In 1956 Fort Mandan conducted amphibious training exercises at Vieques, Puerto Rico, and underwent overhaul at Baltimore before steaming again for the far north where she cruised in September and October. Amphibious exercises again occupied her during November 1956 and much of 1957 when she joined in "Caribex" in the Panama Canal Zone and "Narmid" 1 and 2. From September through November 1957 she was attached to MSTS for Arctic Service, successfully transporting Army men and equipment from Greenland to Newfoundland and Virginia in a winter closing-out operation.

Caribbean exercises kept her active during the first half of 1958. In the summer months she received an overhaul at Norfolk to prepare her for more exercises in the Caribbean and a cruise to Halifax and Argentia in November.
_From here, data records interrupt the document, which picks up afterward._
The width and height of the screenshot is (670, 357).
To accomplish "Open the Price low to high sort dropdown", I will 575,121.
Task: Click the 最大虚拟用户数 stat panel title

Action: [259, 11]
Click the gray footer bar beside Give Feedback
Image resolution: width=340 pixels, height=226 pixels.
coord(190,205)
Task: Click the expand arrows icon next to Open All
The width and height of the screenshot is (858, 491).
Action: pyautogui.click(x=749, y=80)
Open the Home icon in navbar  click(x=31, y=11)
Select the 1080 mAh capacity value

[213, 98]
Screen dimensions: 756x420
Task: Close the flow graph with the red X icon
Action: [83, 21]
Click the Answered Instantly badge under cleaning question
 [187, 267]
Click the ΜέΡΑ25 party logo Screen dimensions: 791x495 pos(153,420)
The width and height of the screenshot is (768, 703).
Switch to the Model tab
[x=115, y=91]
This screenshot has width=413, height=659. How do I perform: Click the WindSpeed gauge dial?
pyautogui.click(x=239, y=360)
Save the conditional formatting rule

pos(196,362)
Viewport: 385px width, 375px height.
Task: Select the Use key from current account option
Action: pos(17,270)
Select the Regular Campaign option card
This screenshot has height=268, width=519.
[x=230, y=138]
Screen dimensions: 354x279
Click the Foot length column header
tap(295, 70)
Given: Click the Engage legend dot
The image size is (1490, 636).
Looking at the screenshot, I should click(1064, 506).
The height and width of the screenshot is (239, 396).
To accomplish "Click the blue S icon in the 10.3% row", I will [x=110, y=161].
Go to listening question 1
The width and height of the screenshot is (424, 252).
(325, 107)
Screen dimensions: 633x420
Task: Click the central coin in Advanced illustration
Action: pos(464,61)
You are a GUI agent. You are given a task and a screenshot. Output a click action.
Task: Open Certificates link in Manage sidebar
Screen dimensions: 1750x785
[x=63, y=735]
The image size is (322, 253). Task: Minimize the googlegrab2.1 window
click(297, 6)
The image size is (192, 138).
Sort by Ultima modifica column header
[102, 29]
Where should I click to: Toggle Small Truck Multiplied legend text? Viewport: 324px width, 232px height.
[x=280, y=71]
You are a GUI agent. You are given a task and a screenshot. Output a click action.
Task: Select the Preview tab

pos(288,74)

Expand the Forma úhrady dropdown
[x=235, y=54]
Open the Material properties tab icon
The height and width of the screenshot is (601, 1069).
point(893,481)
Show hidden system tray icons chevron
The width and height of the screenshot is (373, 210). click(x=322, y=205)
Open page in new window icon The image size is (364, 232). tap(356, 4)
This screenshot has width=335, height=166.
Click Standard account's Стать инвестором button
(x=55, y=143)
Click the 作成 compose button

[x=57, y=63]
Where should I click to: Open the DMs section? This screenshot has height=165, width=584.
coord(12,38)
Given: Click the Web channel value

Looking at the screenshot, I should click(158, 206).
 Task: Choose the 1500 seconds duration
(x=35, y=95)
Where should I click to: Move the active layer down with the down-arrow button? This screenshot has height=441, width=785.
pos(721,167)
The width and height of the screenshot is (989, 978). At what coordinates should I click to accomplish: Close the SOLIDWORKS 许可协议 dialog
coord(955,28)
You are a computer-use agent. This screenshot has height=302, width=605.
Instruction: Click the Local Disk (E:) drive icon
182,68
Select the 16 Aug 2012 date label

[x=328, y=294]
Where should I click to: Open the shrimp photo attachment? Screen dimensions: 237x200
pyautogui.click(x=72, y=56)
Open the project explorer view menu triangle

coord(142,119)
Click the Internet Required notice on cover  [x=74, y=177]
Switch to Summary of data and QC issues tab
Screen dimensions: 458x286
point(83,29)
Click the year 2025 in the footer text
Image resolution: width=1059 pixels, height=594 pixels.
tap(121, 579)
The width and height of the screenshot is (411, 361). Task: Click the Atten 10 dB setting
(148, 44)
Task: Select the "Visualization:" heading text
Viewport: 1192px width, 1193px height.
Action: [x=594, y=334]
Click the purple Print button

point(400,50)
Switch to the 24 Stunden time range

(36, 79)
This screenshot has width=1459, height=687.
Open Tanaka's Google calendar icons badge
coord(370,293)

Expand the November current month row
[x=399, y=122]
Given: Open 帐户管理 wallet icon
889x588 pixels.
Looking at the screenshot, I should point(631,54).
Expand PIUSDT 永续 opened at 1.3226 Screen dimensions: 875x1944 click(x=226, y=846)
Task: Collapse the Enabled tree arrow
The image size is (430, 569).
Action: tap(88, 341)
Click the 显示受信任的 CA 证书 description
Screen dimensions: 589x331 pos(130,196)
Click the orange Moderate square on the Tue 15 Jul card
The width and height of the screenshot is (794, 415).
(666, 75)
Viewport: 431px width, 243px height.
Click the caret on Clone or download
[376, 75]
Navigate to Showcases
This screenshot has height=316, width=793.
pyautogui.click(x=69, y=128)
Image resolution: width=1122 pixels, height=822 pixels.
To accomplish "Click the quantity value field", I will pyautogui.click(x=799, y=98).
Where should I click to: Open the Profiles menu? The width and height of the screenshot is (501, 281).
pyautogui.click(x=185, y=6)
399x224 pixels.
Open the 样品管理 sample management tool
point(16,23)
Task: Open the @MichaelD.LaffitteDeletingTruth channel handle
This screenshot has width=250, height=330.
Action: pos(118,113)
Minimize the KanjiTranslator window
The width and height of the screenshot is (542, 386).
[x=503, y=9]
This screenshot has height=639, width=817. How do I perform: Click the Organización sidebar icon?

In February 1959 she joined the 6th Fleet for maneuvers in the Mediterranean where she remained until August.
On 3 July, while visiting the French port of Sète, Fort Mandan sailors assisted local firefighters in extinguishing a fire on the Italian gasoline tanker Ombrina.
In the fall Fort Mandan operated from Little Creek, Virginia, in conducting drills and exercises along the Virginia Capes area and in 1960 she again carried troops and equipment for amphibious landings in the Caribbean.

Bill Cosby served in Fort Mandan in 1960 as a Hospital corpsman (HM3).
In 1962 the ship made her film debut in The Longest Day, filmed as five LCM-6s with troops and equipment moved out of her welldeck.

Fort Mandan received a Fleet Rehabilitation and Modernization (FRAM II) overhaul in 1962.

On 23 January 1971, Fort Mandan was decommissioned at Norfolk, Virginia, and transferred to Greece under the Security Assistance Program.
She was stricken from the Naval Vessel Register and sold to Greece on 8 February 1980.

===Greek service===

Arriving in Greece on 30 March 1971, the ship served in the Hellenic Navy as Nafkratousa (L153), replacing another Casa Grande ship—the former —which had operated as Nafkratousa (L153) from 1953 until Fort Mandans acquisition.

The former Fort Mandan was decommissioned by the Hellenic Navy on 29 February 2000, and sold for scrap in November 2001, to be dismantled at Aliağa, Turkey.